El problema del agua no es técnico ni abstracto: atraviesa la vida cultural y simbólica del Papaloapan y del SLA. Tlacotalpan, reconocida por la UNESCO, y los humedales declarados por Ramsar encarnan un patrimonio biocultural donde el río es sustento, identidad y memoria. La pesca y la agricultura han tejido comunidades por generaciones. Ese patrimonio no es un recurso decorativo, sino una “infraestructura viva” que mitiga los efectos climáticos y sostiene economías familiares. Desatenderlo equivale a desmantelar la resiliencia que el territorio ha construido.
De este diagnóstico se desprende una idea central: la paz hídrica no es un lema, sino un arreglo institucional que redefine prioridades y las vuelve obligatorias. Para alcanzarla, tres elementos son indispensables. Primero, una autoridad de cuenca con representación social efectiva y atribuciones reales para asignar agua, vigilar su calidad y sancionar las descargas contaminantes. Segundo, caudales ecológicos con indicadores públicos y verificación independiente, vinculados directamente al régimen de concesiones. Tercero, la restauración de humedales entendida como política económica territorial —no como proyecto ambiental aislado— financiada mediante mecanismos que remuneren los servicios ecosistémicos gestionados localmente.
**********
- _Tareas propuestas_
1) Según el texto sobre el agua en el Papaloapan, ¿qué atribuciones reales debería tener la autoridad de cuenca?
2) Prosigue el texto sobre el agua en el Papaloapan a partir de su última oración.

- _Material extraído_
**********
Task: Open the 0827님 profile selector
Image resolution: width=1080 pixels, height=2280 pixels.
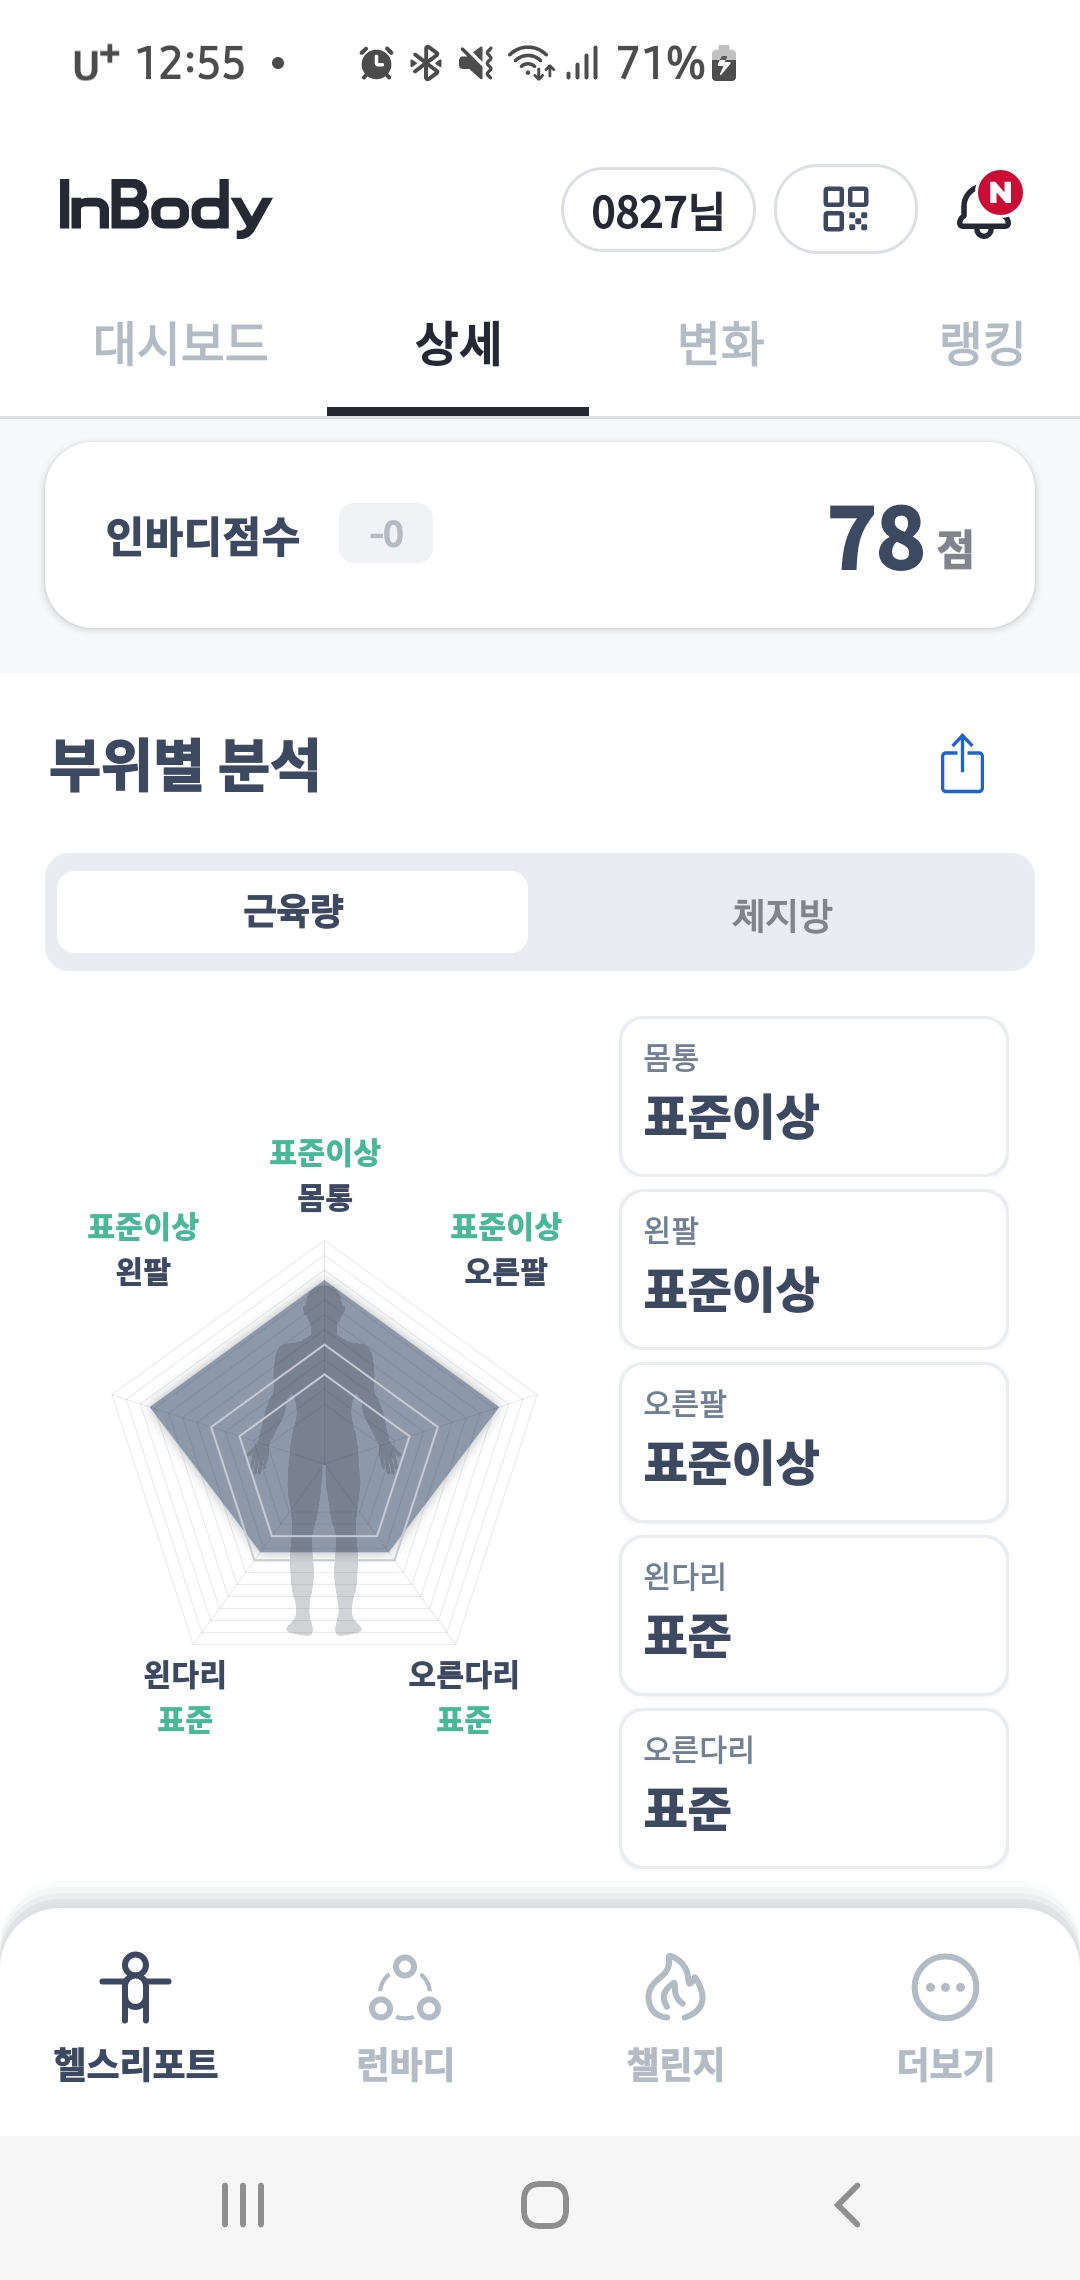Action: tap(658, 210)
**********
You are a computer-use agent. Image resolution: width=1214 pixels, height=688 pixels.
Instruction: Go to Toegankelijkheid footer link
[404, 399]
**********
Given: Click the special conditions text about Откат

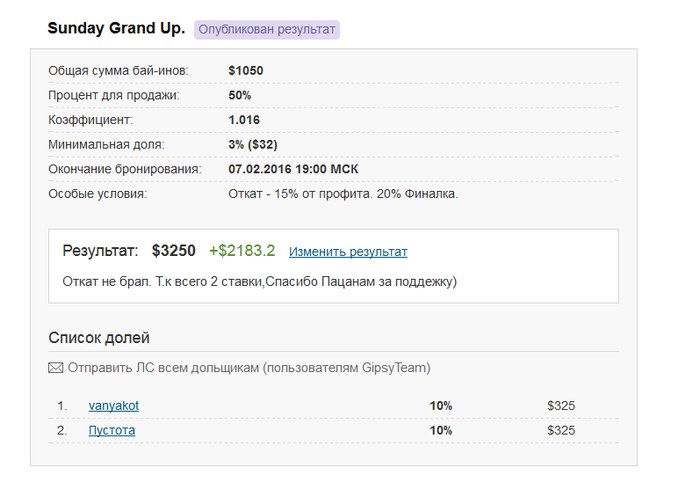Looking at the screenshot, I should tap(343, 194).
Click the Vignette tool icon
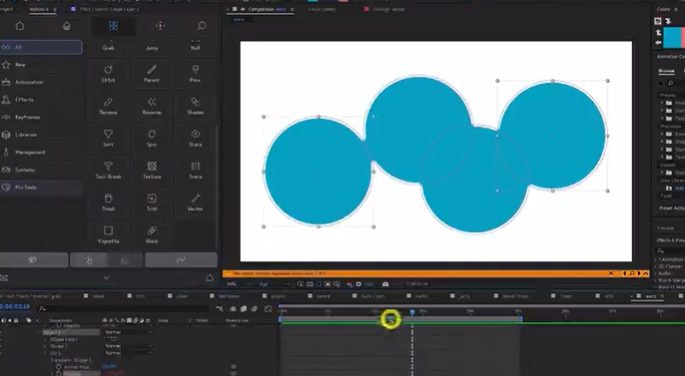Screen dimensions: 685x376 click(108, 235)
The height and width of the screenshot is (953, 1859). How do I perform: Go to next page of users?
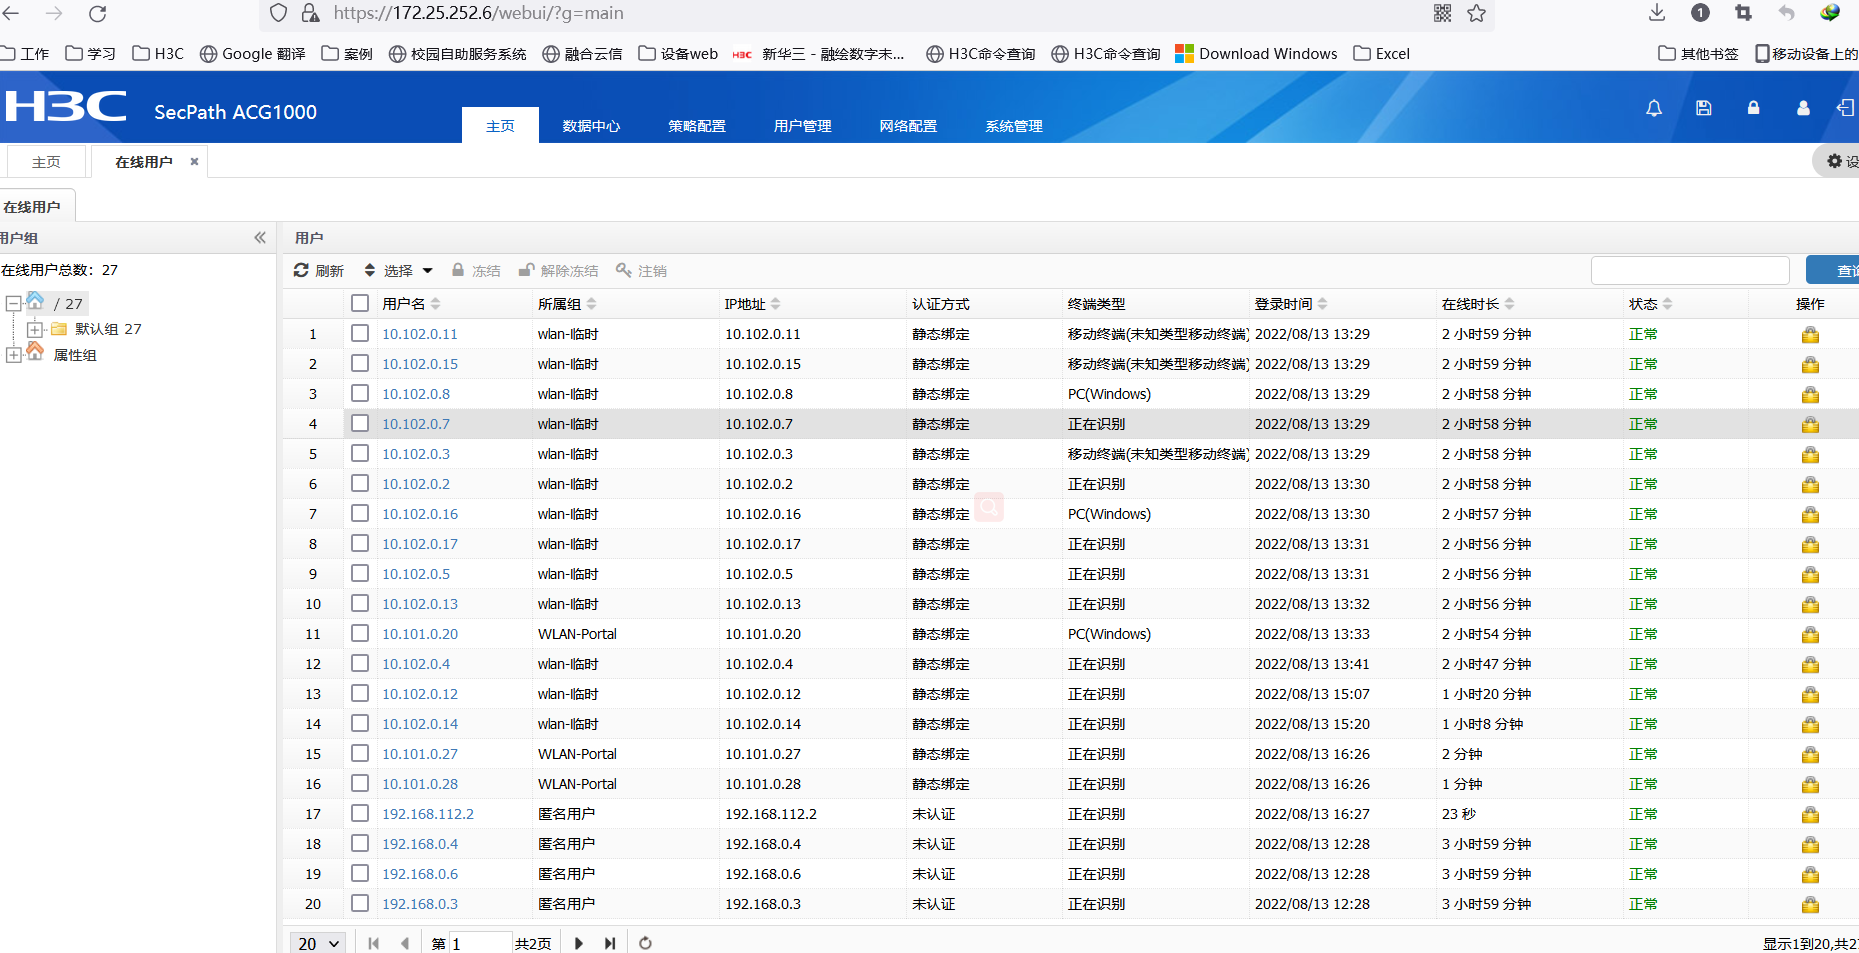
**********
- _Resultados por tarea_
1) Asignar agua, vigilar su calidad y sancionar las descargas contaminantes.

2)
El marco normativo y el conocimiento técnico ya ofrecen bases para avanzar. Diversas propuestas plantean actualizar la Ley de Aguas Nacionales para establecer la prioridad del derecho humano al agua sobre los usos comerciales, definir caudales mínimos obligatorios y crear reservas hídricas comunitarias bajo administración indígena. Se han delineado mecanismos de participación social en los consejos de cuenca, procedimientos de consulta vinculante y la posibilidad de un tribunal especializado en controversias socioambientales. El punto de partida no es el vacío, sino un conjunto de herramientas que aún requieren voluntad política para hacerse efectivas.
La agenda mínima es concreta y verificable: ordenar el territorio por cuencas y condicionar cualquier expansión industrial al cumplimiento del Decreto de Reserva; garantizar la trazabilidad de las descargas mediante auditorías independientes; promover alfabetización hídrica y monitoreo comunitario que cierren la brecha entre cobertura estadística y acceso real a agua segura. Con estos mínimos, el sur de Veracruz puede compatibilizar la industria, la pesca y el turismo cultural sin comprometer su base ecológica. Sin ellos, el costo recaerá en los más vulnerables: comunidades ribereñas, pescadores y trabajadoras que ya cargan con bidones y enfermedades derivadas del agua contaminada.
El sur de Veracruz necesita un pacto hídrico que reconozca lo esencial: el agua no es un insumo más, sino el límite físico que estructura la economía y la condición que hace posible la vida en común. En un territorio que se define a la vez como puerto, corredor y paisaje cultural, reconocerlo no divide: establece reglas. Y cuando existen reglas compartidas, también puede existir futuro.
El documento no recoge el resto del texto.